所以在录入用药医嘱时,应当由医生按照药物进行录入,由系统根据药房缺省指定的药品进行处理,同时允许医生变更药物对应的药品,系统自动根据药品的规格,按照医嘱中单次剂量和每日用次,结合药品的药房包装,计算出实际药品在药房包装下的用量,再结合药品单价计算费用。
无论是药物还是药品,医师下医嘱时都不关心药品的批次。
2.3.4. 中草药医嘱
中草药医嘱涉及到中草药处方,将其视作为一条西药医嘱,在医嘱中一般用“X XX草药汤剂”来替代,在医嘱不书写草药的明细内容,而是对应一张草药处方。
中草药医嘱可以下在长期医嘱中,也可以下在临时医嘱中。
中草药处方按照“付”计算,在生成取药单时,不能将所有组成草药合计计算,应先按处方计算,然后乘以“付”数。
2.3.5. 诊疗医嘱
诊疗包括各种辅助检查(化验、超声、病理、X线、CT/MR等)、特殊检查治疗项目、药物敏感试验、会诊、抢救等。
一般下达在临时医嘱中。
在下达化验等检查时,应允许同时填写相关的检查申请单,并打印。
2.3.6. 特殊医嘱
有些特殊医嘱,包括转科、出院、手术(前/后)、分娩、死亡等医嘱,一旦下达后,立即停止当前所有的医嘱。
2.3.7. 重整医嘱
重整医嘱下达后,将当前正在执行的长期医嘱,按照医嘱内容顺序和下达时间的先后次序,重新排列,但不改变医嘱的起始时间、内容等,也不停止这些医嘱内容。

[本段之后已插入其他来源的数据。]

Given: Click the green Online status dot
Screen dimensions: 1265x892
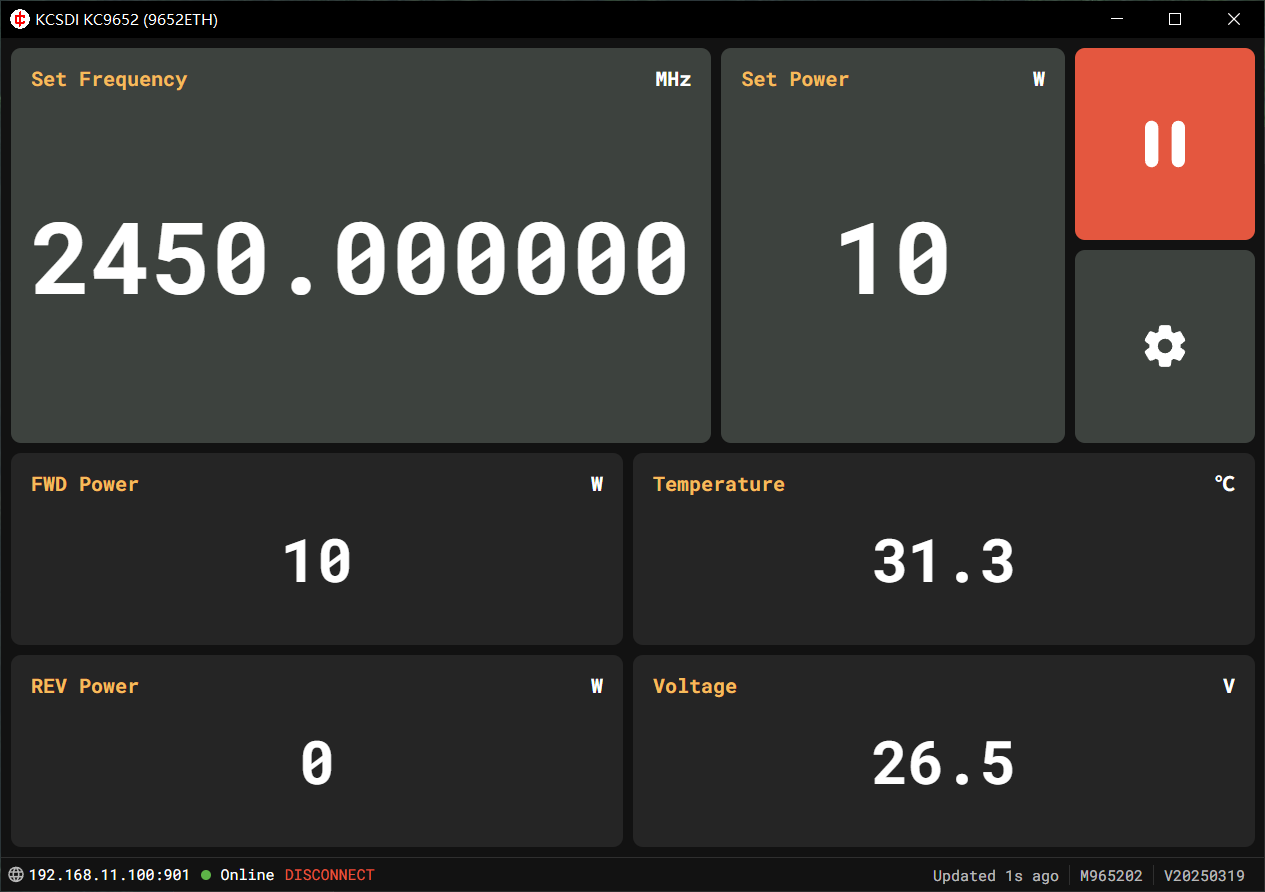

重整医嘱相当于将正在执行的长期医嘱复制一份到新的位置,而医嘱自动作废。
当医嘱需要打印时,重整医嘱才有意义,在打印时,还需要在重整医嘱上方划一条红色横线。
重整医嘱是历史手工书写医嘱的产物,主要是解决长期医嘱多次调整导致现执行的医嘱不好查阅的问题,在电子化后,这个功能将逐步取消。
总的来讲,医嘱与病历一样,一旦下达并确认后,不允许删除和修改,只能停止或作废,医嘱电子化后也必须遵循这个要求。